My Telegraph column today is a bit of a grab-bag about solar power. In it, I say that I’ll explain a couple of items here, that I didn’t have room for in print. So here goes:
I calculated the efficiency of the 51.3-kilowatt solar installation on the roof of PSNH’s headquarters in Manchester because it is connected to FatSpaniel software, which provides remote access to data about solar power production. (Here’s the site - play with it yourself!)
1. From the start of August 2009 (it wasn’t online for all of July) through the end of March 2010, we find a total generation of 26,227 kilowatt-hours. Those 8 months had 243 days or 243*24=5,832 hours. So on average, the solar array was continuously producing 26,227/5,832 = 4.5 kilowatts of power, or a bit under 9 percent of its theoretical maximum output.
Of course, this was the worst half of the year: In all of December it generated a feeble 650 kilowatt-hours. In August it generated 11 times as much power.
If nothing else, this quickie calculation shows why utility folks, who are used to coal/gas/nuclear plants that generate 80 to 90 percent of their rated power every hour of the year, aren’t too impressed by solar and wind power.
2. One of the interesting facets about the participants in the state’s “net metering” program, which allows homes to sell power from alternative-energy systems back to the utilities, is how small wind is faltering.
There are 265 photovoltaic installations with an installed capacity of 787 kilowatts, compared to 35 small-wind operations. Further, wind is fading (so to speak): In the few half year of the program, roughly 20 percent of applications were from home turbines; how it’s down to about 13 percent.
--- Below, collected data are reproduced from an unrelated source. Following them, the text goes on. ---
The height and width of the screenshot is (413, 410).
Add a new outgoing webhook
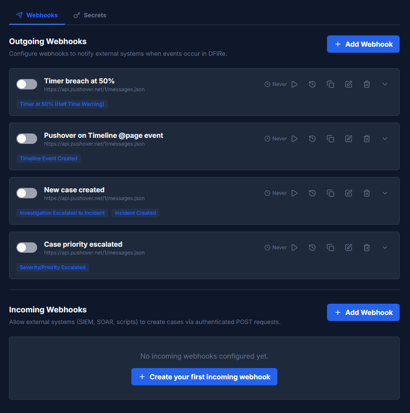tap(363, 44)
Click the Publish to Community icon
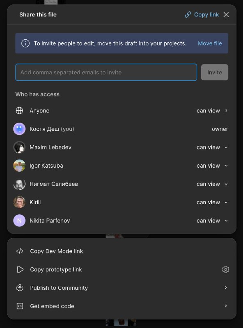The image size is (243, 328). click(20, 288)
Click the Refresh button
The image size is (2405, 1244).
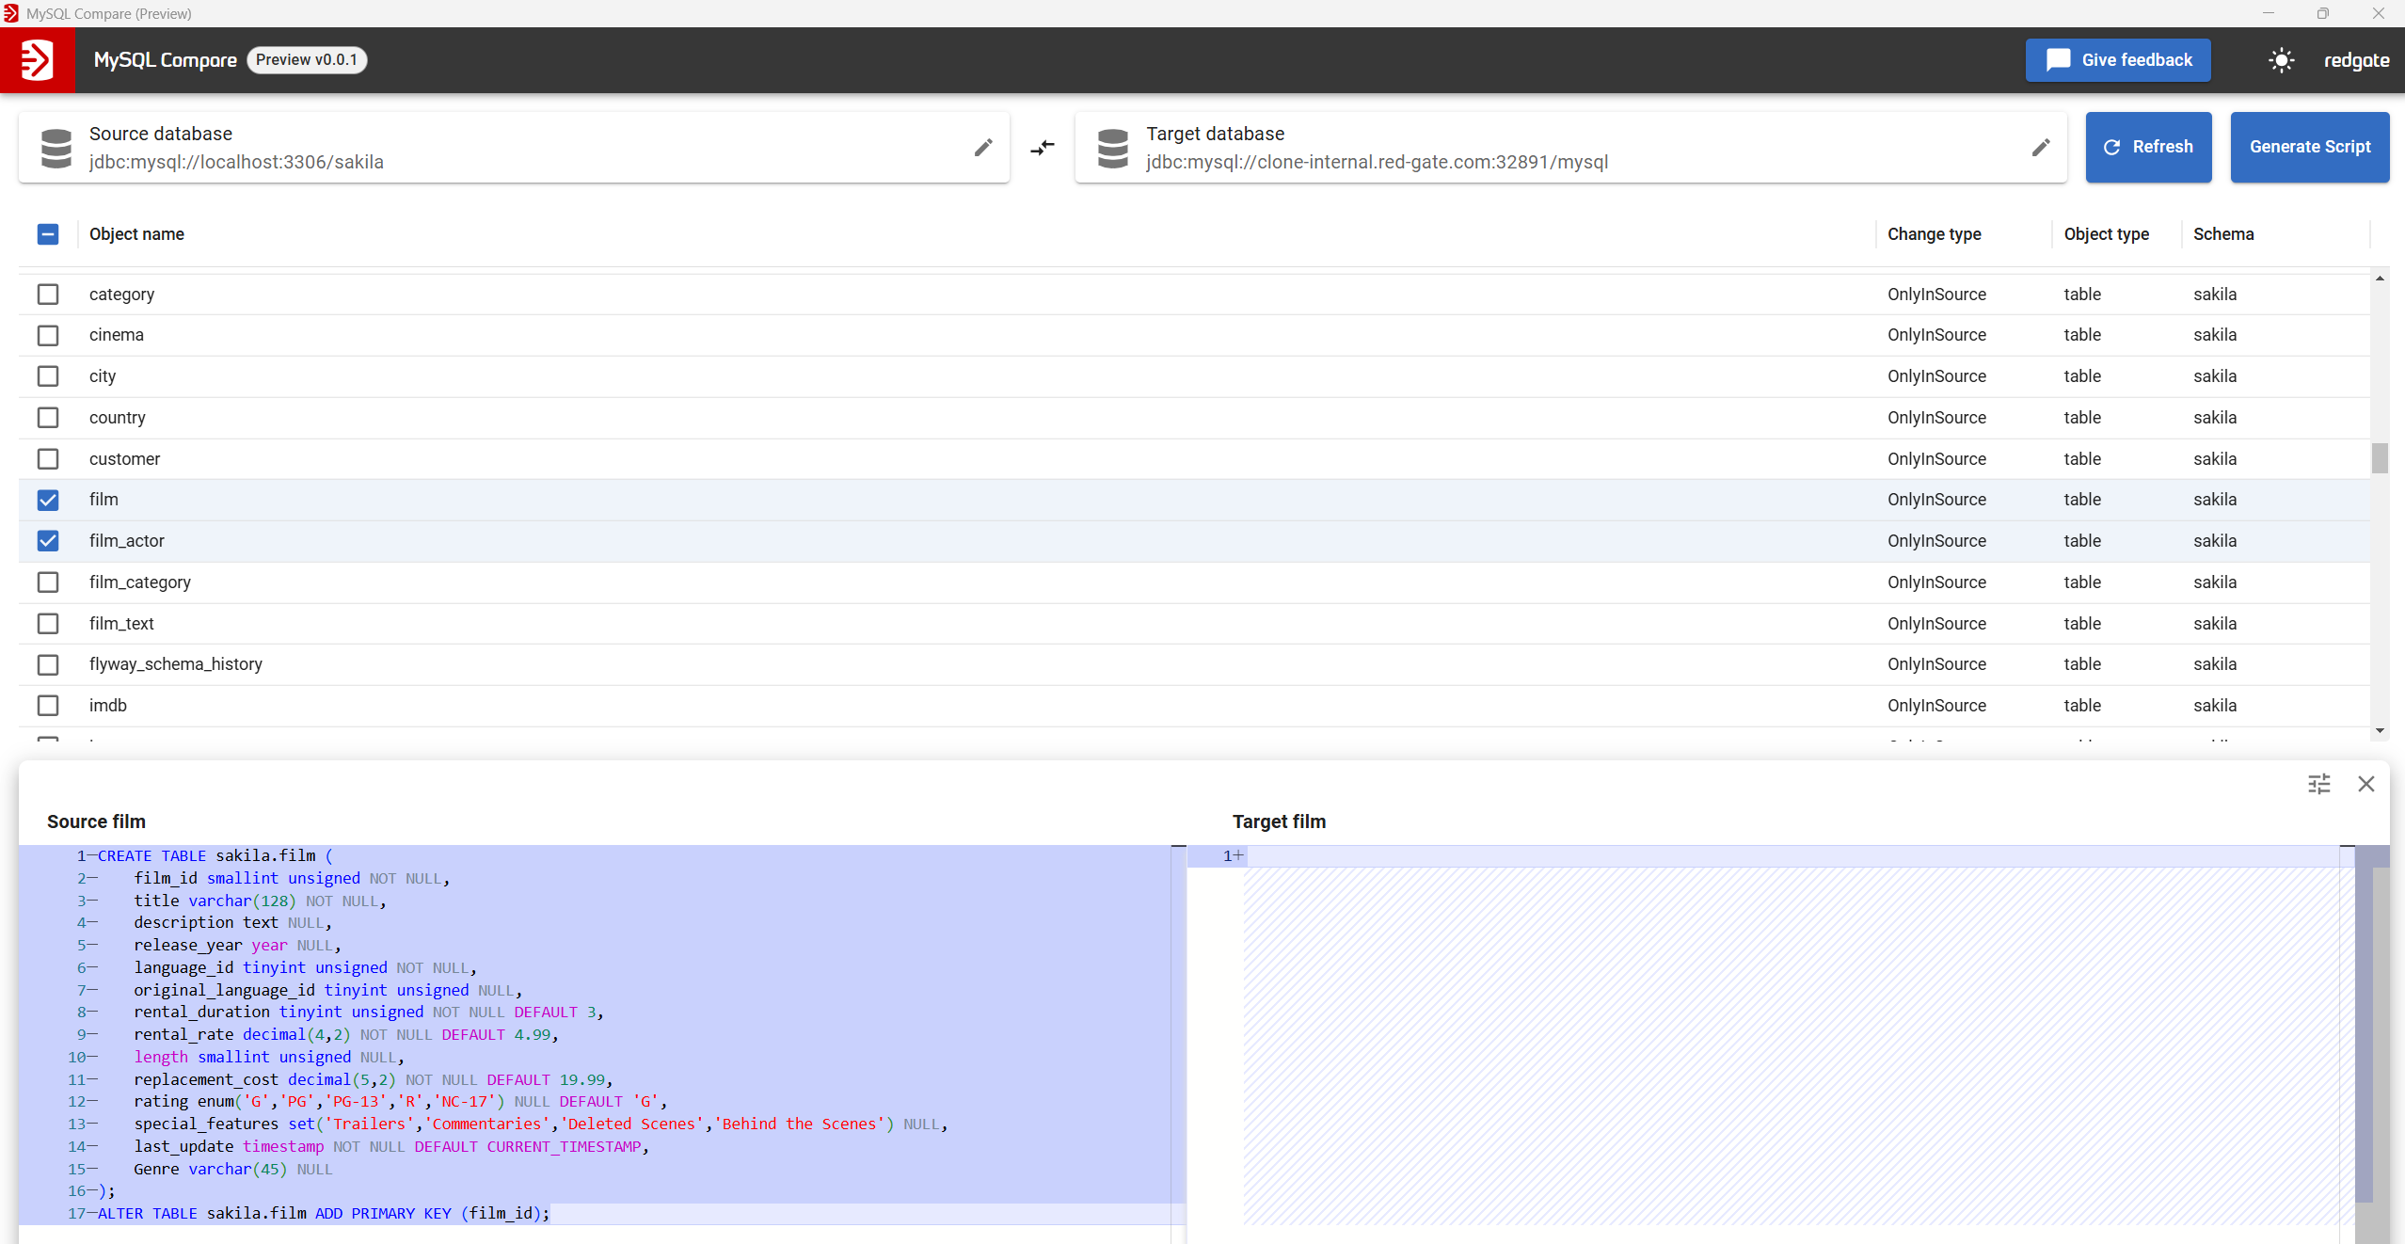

I suspect this is a sign that people are realizing small (under 5 kilowatt) wind turbines are very hard to position correctly; they can very easily be duds.
Massachusetts, I was told by an official there, has seen the same thing; the only wind power that’s succeeding there involves units of 100 kw or more, located near the coast. New Hampshire, obviously, doesn’t have much coast (18 miles is the usual figure).